Similarly the Axioms are the statements with which we begin reasoning to prove Theorems in a theory. The Axioms come without justification; they are assumed to be true for the purpose of the theory... If the Axioms turn out to be inconsistent, then the theory they create is not so interesting.
Perhaps it will help to illustrate the primitive notions of set theory (membership $\in$ and identity $=$, though this last is often bundled with the logic of predicate calculus) if we discuss some notions that are not primitive because they are defined in terms of simpler notions. We can think of these definitions as abbreviations for expressions made up, ultimately, of only primitive notions.

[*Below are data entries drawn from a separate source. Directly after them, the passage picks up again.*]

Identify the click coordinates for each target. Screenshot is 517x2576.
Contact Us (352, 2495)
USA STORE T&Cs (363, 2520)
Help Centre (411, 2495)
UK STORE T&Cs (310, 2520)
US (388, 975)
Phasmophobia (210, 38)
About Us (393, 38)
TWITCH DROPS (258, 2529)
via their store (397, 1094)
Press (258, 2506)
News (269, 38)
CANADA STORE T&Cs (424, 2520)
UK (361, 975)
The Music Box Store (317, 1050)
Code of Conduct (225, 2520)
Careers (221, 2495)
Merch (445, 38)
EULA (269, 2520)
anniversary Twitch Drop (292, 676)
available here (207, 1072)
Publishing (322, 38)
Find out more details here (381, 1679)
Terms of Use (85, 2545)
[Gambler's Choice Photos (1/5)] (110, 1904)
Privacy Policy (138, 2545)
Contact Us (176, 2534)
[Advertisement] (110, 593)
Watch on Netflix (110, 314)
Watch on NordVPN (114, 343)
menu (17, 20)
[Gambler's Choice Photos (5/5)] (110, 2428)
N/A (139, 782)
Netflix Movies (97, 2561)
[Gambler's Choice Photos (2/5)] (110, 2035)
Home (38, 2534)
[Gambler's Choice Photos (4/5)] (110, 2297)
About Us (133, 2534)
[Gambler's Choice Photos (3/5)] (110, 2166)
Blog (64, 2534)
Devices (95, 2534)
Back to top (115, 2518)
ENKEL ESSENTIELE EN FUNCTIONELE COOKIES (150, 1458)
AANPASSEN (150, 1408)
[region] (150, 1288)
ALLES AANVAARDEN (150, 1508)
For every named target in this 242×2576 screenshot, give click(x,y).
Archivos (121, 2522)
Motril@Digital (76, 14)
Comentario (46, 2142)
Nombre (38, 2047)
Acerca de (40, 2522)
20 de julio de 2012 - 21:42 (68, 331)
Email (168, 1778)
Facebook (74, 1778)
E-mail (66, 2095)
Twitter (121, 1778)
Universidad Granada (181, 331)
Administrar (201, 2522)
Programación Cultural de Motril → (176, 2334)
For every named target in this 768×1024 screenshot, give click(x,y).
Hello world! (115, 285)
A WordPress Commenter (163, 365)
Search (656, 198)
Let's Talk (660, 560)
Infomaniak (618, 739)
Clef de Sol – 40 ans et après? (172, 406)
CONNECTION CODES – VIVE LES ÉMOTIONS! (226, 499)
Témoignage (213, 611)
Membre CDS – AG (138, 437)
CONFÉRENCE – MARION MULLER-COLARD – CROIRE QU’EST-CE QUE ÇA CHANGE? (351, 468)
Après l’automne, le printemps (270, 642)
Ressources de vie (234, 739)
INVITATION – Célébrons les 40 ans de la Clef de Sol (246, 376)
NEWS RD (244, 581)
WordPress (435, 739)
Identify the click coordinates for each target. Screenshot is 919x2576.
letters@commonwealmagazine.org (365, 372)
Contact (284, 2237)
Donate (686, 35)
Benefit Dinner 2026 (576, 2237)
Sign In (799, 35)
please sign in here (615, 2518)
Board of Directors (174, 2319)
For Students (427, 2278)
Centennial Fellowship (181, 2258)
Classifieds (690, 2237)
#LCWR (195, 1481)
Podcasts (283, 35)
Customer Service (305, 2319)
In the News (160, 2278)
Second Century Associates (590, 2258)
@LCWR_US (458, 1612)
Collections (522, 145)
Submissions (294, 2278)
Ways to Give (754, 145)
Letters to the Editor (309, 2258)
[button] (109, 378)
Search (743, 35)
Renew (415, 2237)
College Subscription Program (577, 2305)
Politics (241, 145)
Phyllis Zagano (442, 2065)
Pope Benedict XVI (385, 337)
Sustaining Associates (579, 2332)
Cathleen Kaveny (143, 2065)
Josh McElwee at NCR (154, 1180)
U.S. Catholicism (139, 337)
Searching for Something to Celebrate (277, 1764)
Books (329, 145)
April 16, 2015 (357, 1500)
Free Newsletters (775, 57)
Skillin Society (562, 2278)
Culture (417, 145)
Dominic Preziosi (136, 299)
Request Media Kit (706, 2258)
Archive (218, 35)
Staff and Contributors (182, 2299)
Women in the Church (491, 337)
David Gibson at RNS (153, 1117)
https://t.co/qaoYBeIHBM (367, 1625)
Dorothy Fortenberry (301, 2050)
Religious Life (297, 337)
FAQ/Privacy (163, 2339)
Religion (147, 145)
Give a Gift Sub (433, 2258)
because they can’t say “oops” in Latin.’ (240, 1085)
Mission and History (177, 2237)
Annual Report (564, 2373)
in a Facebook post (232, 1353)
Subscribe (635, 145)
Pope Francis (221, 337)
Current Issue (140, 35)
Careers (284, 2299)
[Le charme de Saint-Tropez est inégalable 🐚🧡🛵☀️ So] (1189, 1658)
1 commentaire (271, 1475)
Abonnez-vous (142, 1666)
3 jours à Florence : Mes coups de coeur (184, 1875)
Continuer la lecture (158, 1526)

A simple example might be the subset relation $\subseteq$. To say one term is a subset of another can be defined using only logical syntax and the primitive notion of membership:
$$ x \subseteq y \equiv_{def} \forall z (z \in x \implies z \in y) $$
The idea of this definition/abbreviation is that we can use the subset symbol anywhere that we would like to proceed as if replacing a statement about "subset" is to mean the more verbose statement, any member of the first term is also a member of the second term.
In this way one can actually build up an easily recognized framework for mathematics starting from the primitive notion of membership $\in$.